Danone was hardest hit in China, where consumers remain highly sensitive to food safety scares following the 2008 melamine scandal, when six babies died and thousands more became sick after consuming dairy products tainted with the industrial chemical.

In New Zealand, Danone-owned Nutricia had to recall 67,000 cans of its Karicare infant formula brand.

The company said the incident would have a "significant impact" on its 2013 results, with full-year lost sales estimated at 350 million euro (NZ$562.2 million) and lost margin estimated at 280 million euro (NZ$449.8 million).

Sales in its baby nutrition division fell 8.6 per cent to 924 million euro (NZ$1.5 billion) in the third quarter as a result of the contamination scare.

Total group sales for the first nine months of this year rose 5.5 per cent to 16.3 billion euro (NZ$26.2 billion), Danone said.

Shares in the company fell more than 2 per cent to around 51.80 euro in Paris following the sales result.

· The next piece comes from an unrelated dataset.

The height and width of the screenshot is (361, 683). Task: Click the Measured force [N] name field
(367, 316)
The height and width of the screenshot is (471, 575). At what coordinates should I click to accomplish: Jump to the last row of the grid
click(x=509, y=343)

Danone has said it wants "full compensation" from Fonterra for damages caused to its business during the botulism scare.

At the China Business Summit in Auckland yesterday, Fonterra chief executive Theo Spierings said a "she'll be right attitude" was one of the causes of the contamination false alarm.

He said Fonterra was world class in manufacturing and food safety but still needed to "lift its game".

"That was one of the key learnings [of the botulism scare] - a 'she'll be right' attitude is not acceptable," he said.

Spierings said Fonterra needed to become "the Nasa of food safety and quality".